## Task brief
Please return the listing below from the line with "[Partager votre avis] (697, 15)" through its last line, exactly, and include nothing else.
*** Begin section ***
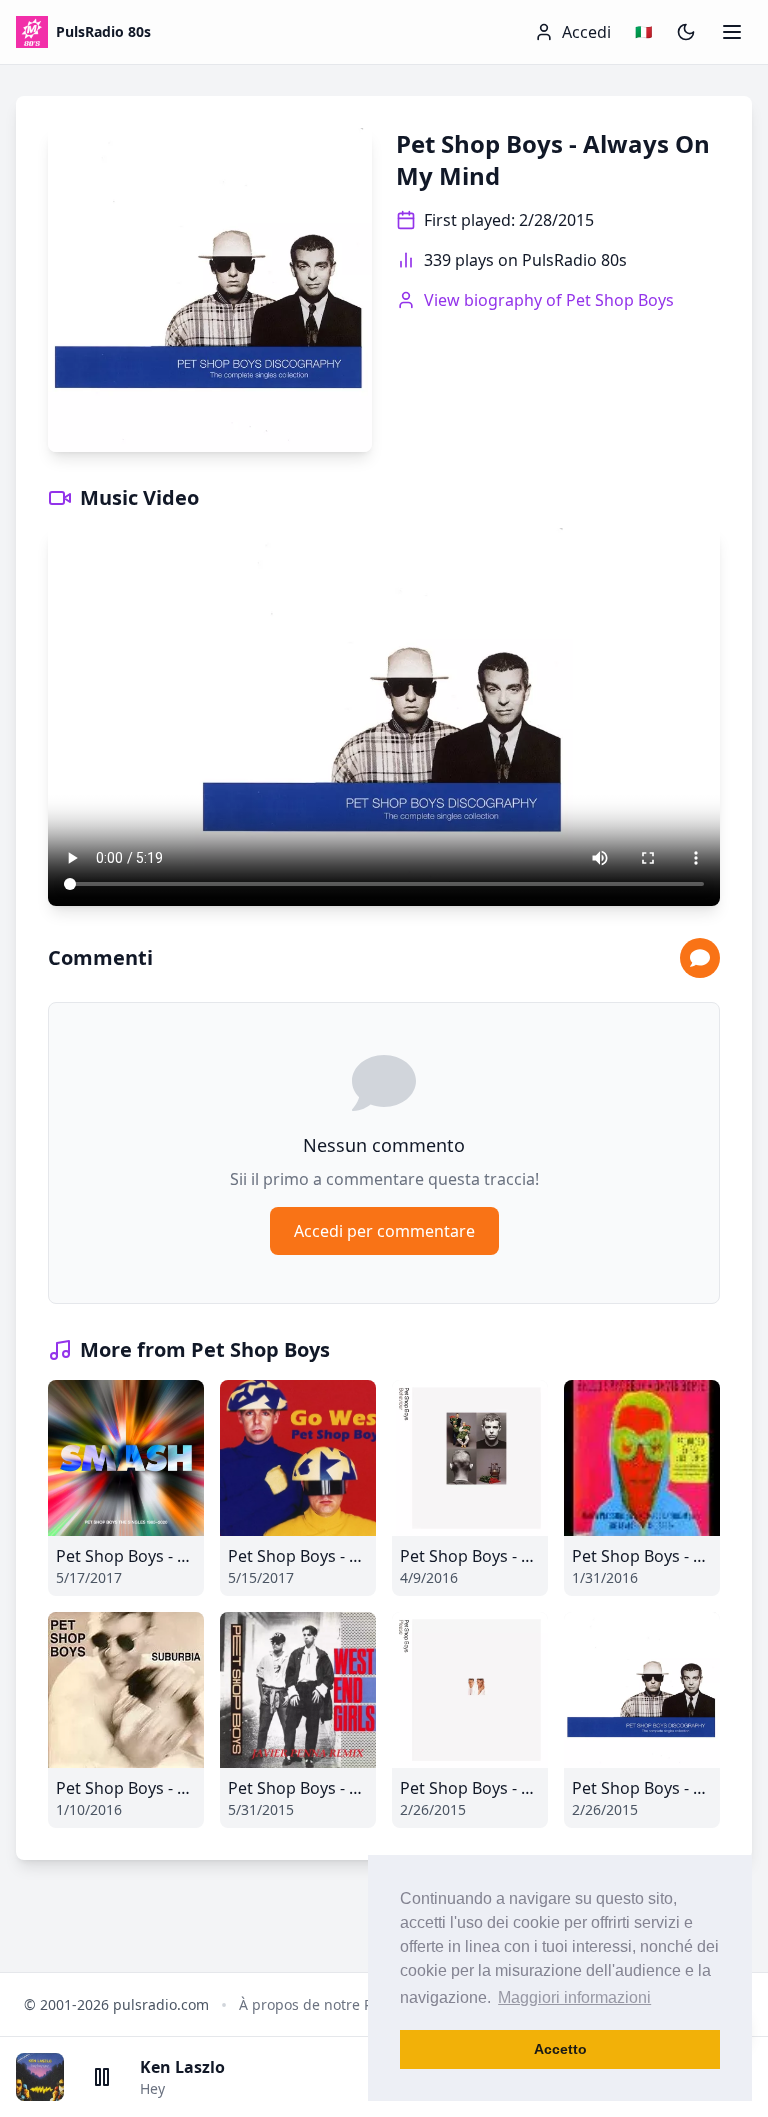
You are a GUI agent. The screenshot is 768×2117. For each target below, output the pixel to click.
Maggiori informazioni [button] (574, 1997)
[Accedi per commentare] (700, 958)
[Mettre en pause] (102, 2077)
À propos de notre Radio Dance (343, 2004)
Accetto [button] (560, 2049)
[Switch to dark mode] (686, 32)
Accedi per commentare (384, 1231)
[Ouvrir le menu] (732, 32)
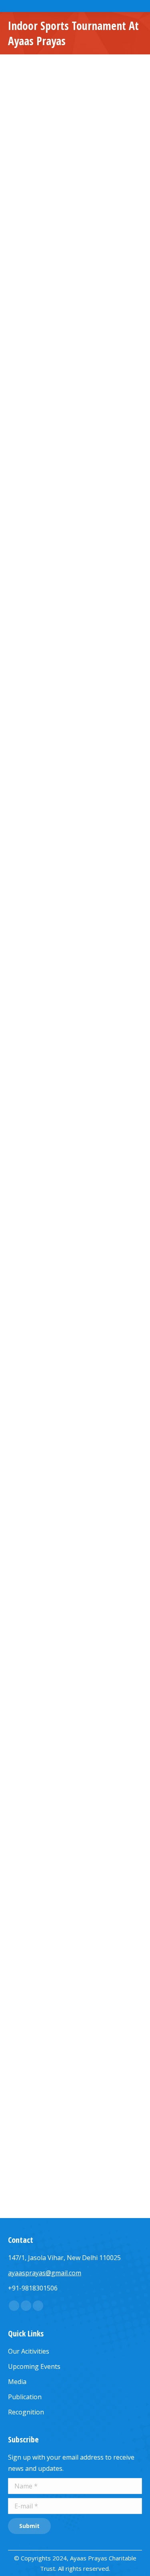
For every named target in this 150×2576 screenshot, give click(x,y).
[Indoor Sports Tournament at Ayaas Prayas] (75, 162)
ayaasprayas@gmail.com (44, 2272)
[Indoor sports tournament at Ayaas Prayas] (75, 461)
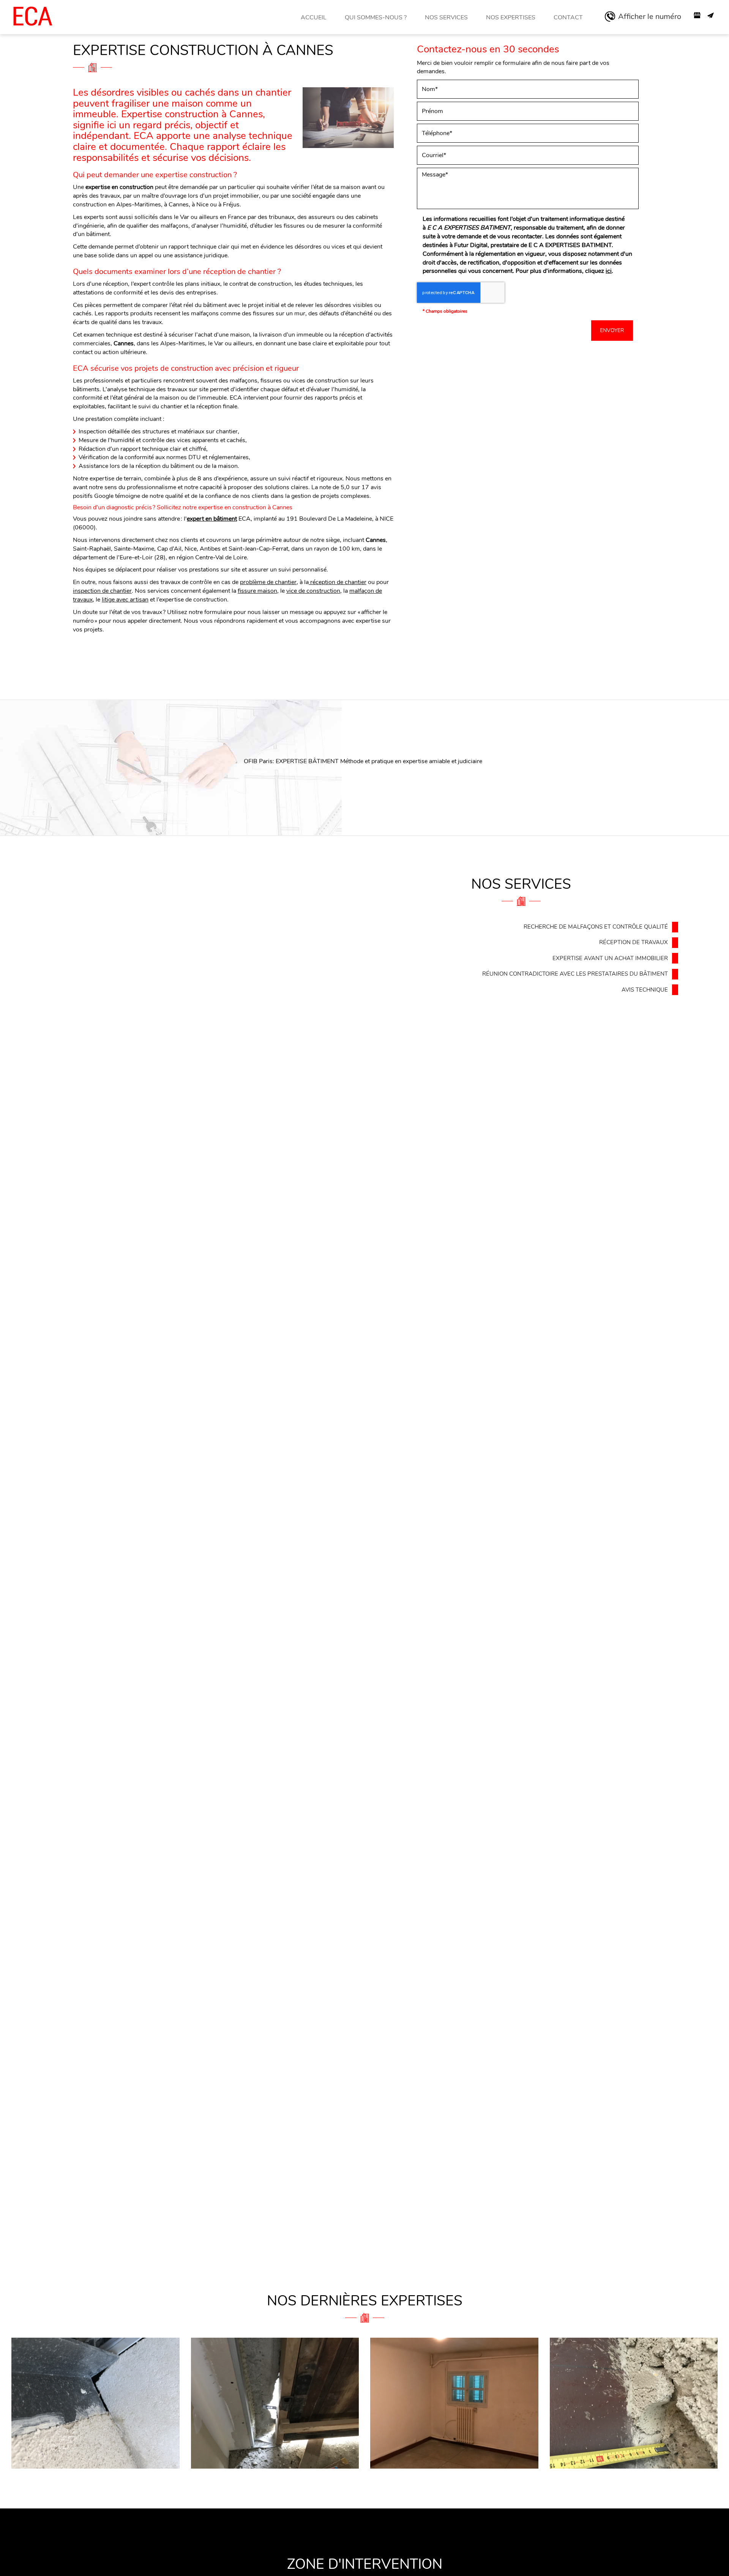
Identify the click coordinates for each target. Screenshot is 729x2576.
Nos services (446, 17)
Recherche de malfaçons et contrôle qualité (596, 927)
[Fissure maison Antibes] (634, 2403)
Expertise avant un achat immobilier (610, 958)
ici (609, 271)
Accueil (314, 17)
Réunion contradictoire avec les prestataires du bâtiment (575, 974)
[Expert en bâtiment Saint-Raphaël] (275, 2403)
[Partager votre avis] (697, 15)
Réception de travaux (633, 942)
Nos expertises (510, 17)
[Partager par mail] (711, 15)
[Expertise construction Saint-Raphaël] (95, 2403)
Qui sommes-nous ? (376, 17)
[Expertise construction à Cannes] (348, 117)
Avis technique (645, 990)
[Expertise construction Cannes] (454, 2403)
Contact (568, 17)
*** End section ***
## Answer space
[Partager votre avis] (697, 15)
Réception de travaux (633, 942)
Nos expertises (510, 17)
[Partager par mail] (711, 15)
[Expertise construction Saint-Raphaël] (95, 2403)
Qui sommes-nous ? (376, 17)
[Expertise construction à Cannes] (348, 117)
Avis technique (645, 990)
[Expertise construction Cannes] (454, 2403)
Contact (568, 17)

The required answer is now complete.